Cardinal Pell is well known both for his skills and his intellectual and moral honesty. That is why I am sure he never had access to the documents and the explanations that are essential to understanding the events that took place before his appointment in Rome.
Among those documents, I would highlight the following:
• Moneyval’s pre-report of April 2012 (see above);
• Several Deloitte reports of 2011, which refer to obstacles to the implementation of new procedures;
• The report on the reasons for the closure of the account of J P Morgan (March 2012).
If Cardinal Pell were able to read these documents he would grasp the responsibility that weighed on me during this period. My response to the nine reasons for the no-confidence vote would also convey to him the true depth of my suffering.
I would also like him to know how I reacted when I was left appalled by the lack of any action by the Secretariat of State. I would encourage the cardinal to read papal secretary Archbishop Georg Gänswein’s interview with Il Messaggero in October 2013, in which he said that Benedict XVI was “very surprised” at the no-confidence vote and held me “in high esteem”.
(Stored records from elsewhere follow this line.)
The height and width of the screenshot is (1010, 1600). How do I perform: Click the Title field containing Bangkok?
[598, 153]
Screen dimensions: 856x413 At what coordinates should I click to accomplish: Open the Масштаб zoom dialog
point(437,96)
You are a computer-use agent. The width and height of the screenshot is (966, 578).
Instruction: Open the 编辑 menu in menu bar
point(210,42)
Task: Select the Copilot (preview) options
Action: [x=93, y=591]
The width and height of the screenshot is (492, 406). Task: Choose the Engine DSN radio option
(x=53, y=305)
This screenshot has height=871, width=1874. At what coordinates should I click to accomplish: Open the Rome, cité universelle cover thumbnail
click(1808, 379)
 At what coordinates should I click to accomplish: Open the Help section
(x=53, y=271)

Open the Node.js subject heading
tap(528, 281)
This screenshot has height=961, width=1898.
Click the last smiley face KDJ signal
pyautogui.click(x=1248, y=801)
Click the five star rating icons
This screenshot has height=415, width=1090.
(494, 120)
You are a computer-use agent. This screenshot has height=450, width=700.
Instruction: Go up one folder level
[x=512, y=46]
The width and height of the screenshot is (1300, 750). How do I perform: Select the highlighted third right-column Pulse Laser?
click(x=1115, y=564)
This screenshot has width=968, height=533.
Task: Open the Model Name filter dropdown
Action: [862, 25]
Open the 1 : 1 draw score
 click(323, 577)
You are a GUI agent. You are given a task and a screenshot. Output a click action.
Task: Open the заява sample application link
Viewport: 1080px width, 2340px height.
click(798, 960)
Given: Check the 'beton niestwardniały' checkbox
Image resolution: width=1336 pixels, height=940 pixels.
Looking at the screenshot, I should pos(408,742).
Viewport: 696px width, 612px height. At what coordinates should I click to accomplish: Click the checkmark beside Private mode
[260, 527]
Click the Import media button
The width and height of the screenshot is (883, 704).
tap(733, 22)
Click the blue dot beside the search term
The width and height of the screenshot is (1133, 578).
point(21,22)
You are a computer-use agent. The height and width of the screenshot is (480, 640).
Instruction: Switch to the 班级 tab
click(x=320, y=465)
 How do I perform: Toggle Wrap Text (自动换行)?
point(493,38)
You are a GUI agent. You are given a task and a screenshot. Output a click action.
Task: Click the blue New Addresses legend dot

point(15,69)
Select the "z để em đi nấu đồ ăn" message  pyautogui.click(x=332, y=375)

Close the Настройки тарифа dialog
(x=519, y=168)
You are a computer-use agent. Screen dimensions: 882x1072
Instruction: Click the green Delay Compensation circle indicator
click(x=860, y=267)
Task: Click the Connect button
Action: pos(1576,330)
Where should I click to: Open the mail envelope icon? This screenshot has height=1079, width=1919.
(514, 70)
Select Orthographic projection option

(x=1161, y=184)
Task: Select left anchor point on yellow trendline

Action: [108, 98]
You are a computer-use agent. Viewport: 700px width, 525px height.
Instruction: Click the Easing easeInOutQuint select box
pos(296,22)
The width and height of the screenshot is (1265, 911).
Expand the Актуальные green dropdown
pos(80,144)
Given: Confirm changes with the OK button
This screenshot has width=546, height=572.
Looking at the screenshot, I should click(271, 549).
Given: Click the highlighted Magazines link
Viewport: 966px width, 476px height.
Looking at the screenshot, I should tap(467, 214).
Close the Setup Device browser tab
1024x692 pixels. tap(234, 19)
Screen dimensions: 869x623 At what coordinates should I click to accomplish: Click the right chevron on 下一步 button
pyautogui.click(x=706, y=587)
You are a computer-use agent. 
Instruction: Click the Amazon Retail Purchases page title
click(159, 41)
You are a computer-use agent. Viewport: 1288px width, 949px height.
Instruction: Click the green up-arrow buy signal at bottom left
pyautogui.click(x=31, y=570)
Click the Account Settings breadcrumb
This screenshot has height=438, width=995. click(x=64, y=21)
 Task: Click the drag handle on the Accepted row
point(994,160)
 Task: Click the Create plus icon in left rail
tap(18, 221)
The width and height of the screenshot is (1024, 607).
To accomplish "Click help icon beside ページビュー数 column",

He should also inquire about what the Secretary of State told me personally on February 7 2013, on Benedict XVI’s behalf, regarding the pope’s decision to rehabilitate me immediately – a decision that was never implemented after Benedict XVI’s resignation.
Finally, I honestly think that Cardinal Pell should get to the bottom of four mysteries:
1) Who changed the Vatican’s anti-money laundering law in December 2011 and why?
2) Who really decided that I should be discharged from the lay board as chairman of the Vatican bank on May 24 2012, and why?
3) Who disregarded Benedict XVI’s decision in favour of my rehabilitation?
4) Who refused to question me about all the above facts? Who does not want to know my version of the truth and why?